#### Dataset records
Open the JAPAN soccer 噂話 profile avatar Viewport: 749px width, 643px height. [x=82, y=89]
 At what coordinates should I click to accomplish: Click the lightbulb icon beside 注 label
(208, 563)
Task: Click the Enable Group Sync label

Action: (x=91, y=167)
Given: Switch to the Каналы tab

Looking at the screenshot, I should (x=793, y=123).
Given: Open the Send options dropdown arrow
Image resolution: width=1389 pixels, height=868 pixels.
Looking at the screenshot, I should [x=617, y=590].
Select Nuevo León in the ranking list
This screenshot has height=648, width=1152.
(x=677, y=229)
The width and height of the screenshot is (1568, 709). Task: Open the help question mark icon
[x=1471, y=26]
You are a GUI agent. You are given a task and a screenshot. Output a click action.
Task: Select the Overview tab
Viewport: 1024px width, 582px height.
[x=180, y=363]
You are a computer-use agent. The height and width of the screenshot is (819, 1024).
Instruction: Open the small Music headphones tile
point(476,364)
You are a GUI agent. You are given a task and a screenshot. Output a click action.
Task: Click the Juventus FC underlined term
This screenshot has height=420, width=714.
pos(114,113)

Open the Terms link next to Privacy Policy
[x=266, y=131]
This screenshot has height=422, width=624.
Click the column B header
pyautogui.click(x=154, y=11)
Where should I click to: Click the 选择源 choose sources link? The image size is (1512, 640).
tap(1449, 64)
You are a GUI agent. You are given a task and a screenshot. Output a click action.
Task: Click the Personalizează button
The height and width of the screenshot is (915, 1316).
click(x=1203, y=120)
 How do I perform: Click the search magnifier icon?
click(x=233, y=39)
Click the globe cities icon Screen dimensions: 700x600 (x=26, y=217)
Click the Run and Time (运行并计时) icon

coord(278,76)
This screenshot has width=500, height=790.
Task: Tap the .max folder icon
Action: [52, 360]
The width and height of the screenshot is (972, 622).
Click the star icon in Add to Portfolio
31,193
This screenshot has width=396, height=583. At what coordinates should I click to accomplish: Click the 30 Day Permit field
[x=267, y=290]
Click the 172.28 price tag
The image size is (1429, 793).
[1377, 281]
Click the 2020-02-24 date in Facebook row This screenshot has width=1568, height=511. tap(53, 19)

#### What is needed
The records above are to be restated word for word.

#### Result for this task
Open the JAPAN soccer 噂話 profile avatar Viewport: 749px width, 643px height. [x=82, y=89]
 At what coordinates should I click to accomplish: Click the lightbulb icon beside 注 label
(208, 563)
Task: Click the Enable Group Sync label

Action: (x=91, y=167)
Given: Switch to the Каналы tab

Looking at the screenshot, I should (x=793, y=123).
Given: Open the Send options dropdown arrow
Image resolution: width=1389 pixels, height=868 pixels.
Looking at the screenshot, I should [x=617, y=590].
Select Nuevo León in the ranking list
This screenshot has height=648, width=1152.
(x=677, y=229)
The width and height of the screenshot is (1568, 709). Task: Open the help question mark icon
[x=1471, y=26]
You are a GUI agent. You are given a task and a screenshot. Output a click action.
Task: Select the Overview tab
Viewport: 1024px width, 582px height.
[x=180, y=363]
You are a computer-use agent. The height and width of the screenshot is (819, 1024).
Instruction: Open the small Music headphones tile
point(476,364)
You are a GUI agent. You are given a task and a screenshot. Output a click action.
Task: Click the Juventus FC underlined term
This screenshot has height=420, width=714.
pos(114,113)

Open the Terms link next to Privacy Policy
[x=266, y=131]
This screenshot has height=422, width=624.
Click the column B header
pyautogui.click(x=154, y=11)
Where should I click to: Click the 选择源 choose sources link? The image size is (1512, 640).
tap(1449, 64)
You are a GUI agent. You are given a task and a screenshot. Output a click action.
Task: Click the Personalizează button
The height and width of the screenshot is (915, 1316).
click(x=1203, y=120)
 How do I perform: Click the search magnifier icon?
click(x=233, y=39)
Click the globe cities icon Screen dimensions: 700x600 (x=26, y=217)
Click the Run and Time (运行并计时) icon

coord(278,76)
This screenshot has width=500, height=790.
Task: Tap the .max folder icon
Action: [52, 360]
The width and height of the screenshot is (972, 622).
Click the star icon in Add to Portfolio
31,193
This screenshot has width=396, height=583. At what coordinates should I click to accomplish: Click the 30 Day Permit field
[x=267, y=290]
Click the 172.28 price tag
The image size is (1429, 793).
[1377, 281]
Click the 2020-02-24 date in Facebook row This screenshot has width=1568, height=511. tap(53, 19)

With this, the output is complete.